Renal disease is common in diabetic cats. This may occur secondary to DM or may be a concurrent disorder. Cats with moderate to severe renal failure may cause insulin resistance and may also be at an increased risk for hypoglycemia due to decreased insulin clearance. Physical examination, CBC, serum biochemical profile, urinalysis, urine culture, UPC and ultrasound of the urinary tract are helpful in assessing for renal failure.

Hyperadrenocorticism (HAC) is a rather uncommon but important cause of insulin resistance in cats. HAC can be pituitary dependent (more common) or can be caused by an adrenal tumor. Approximately 80% with HAC are diabetic at the time of diagnosis. Clinical finding in cats are similar to those reported in dogs (PU/PD, polyphagia, muscle atrophy, lethargy, alopecia, pot-bellied appearance, hepatomegaly, and cutaneous fragility. Skin fragility may be so severe that tearing of the skin may occur during physical examination or routine grooming. On biochemical profile increased ALT, ALP, cholesterol, hyperglycemia, low BUN may be documented. Testing to screen for HAC in cats includes ACTH stimulation test, low-dose dexamethasone suppression using a higher dose of dexamethasone (0.1mg/kg intravenously), urine cortisol:creatinine. ACTH stimulation is neither particularly sensitive nor specific in cats but may be useful is LDDS testing is difficult to interpret. In cats with adrenal tumors, cortisol secretion may not be a major player and concentrations may be low with minimal response to ACTH. A sex hormone profile with ACTH stimulation may be considered. Abdominal ultrasound, high-dose dexamethasone suppression, and endogenous ACTH may help for differentiation. No studies have evaluated the performance of these tests for differentiation in cats. Treatment options include adrenalectomy for adrenal tumors, bilateral adrenalectomy for PDH. Some cats will respond to treatment with trilostane. Hypophysectomy or radiation therapy can be considered as well.

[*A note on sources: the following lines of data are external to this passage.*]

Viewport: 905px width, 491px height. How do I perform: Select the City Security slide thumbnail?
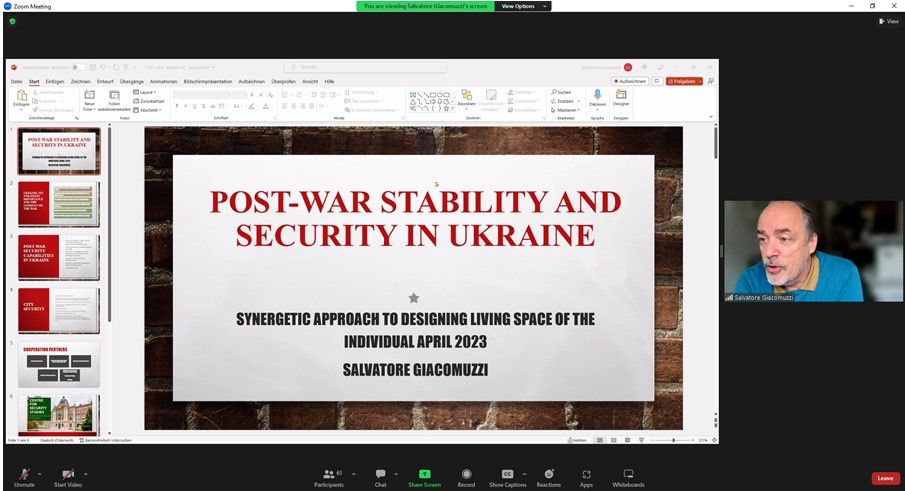(x=59, y=311)
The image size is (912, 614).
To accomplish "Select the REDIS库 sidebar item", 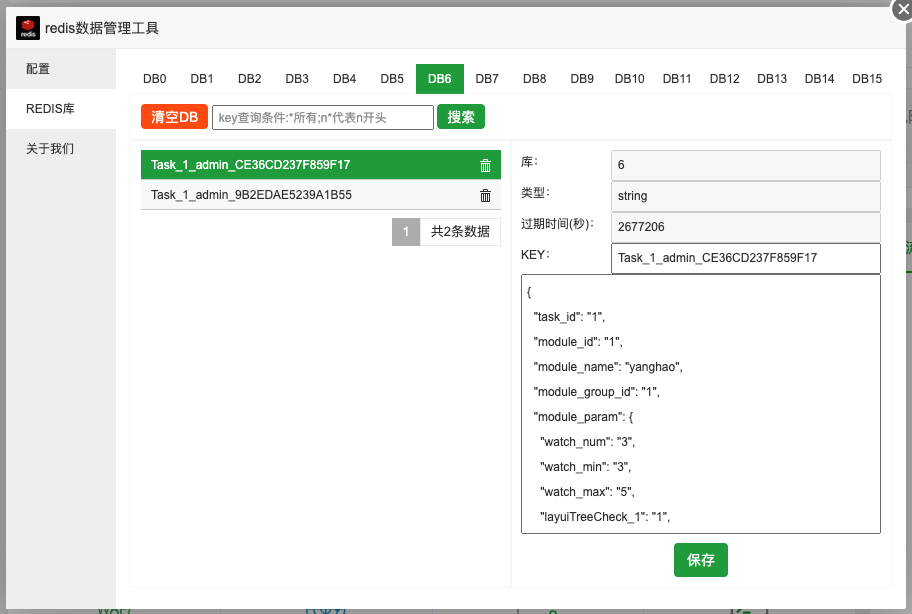I will [50, 109].
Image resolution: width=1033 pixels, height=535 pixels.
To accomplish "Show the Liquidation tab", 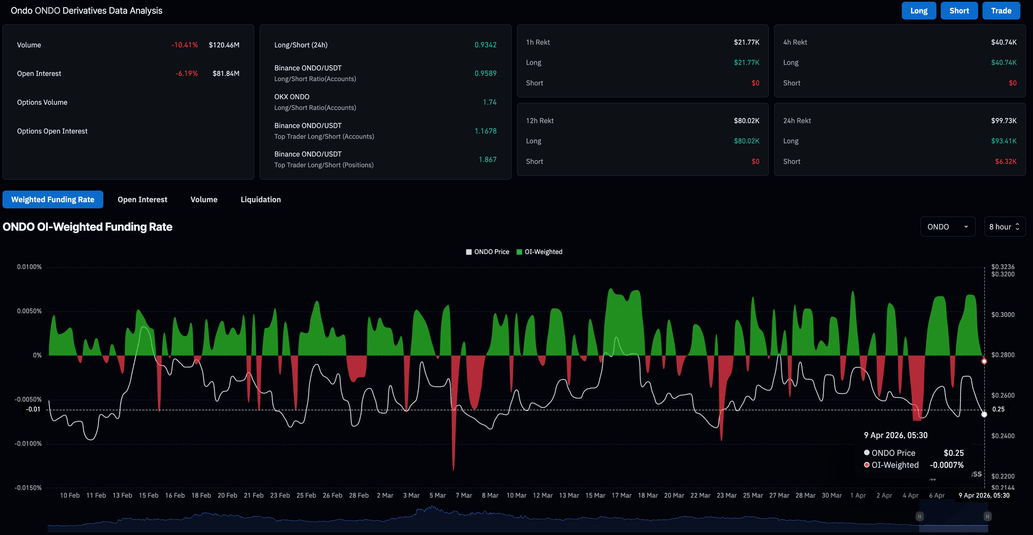I will click(260, 200).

Acromegaly is caused by excess secretion of growth hormone (GH) from a pituitary adenoma. GH causes insulin resistance, carbohydrate intolerance, hyperglycemia, and DM. Excess GH results in increased secretion of insulin growth factor 1 (IGF-1) from the liver and peripheral tissues. IGF-1 has anabolic effects causing proliferation of bone, cartilage, and soft tissues resulting in organomegaly. Cats often have a large body size, weight gain despite poor glycemic control and enlargement of the head and extremities. Respiratory stridor can be noted caused by enlargement of the tongue and oropharyngeal tissues. These cats can tolerate very high doses of insulin. Cats can have central neurologic signs resulting from the enlarging pituitary mass. Some cats with growth-hormone secreting tumors may not have the typical phenotype of an acromegalic cat and cats with very high insulin requirements should be evaluated for acromegaly. Serum IGF-1 concentrations can be used as a screening tool. Assays for GH have been validated in the cat. Contrast CT or MRI can confirm acromegaly. Radiation therapy can be effective for treatment. It has been reported to improve neurologic signs and decrease insulin requirement in cats (Sellon RK et.al. 2009; Dunning MD et.al.2009). Transphenoidal hypophysectomy was used successfully to treat one acromegalic cat (Meij BP, et.al. 2010).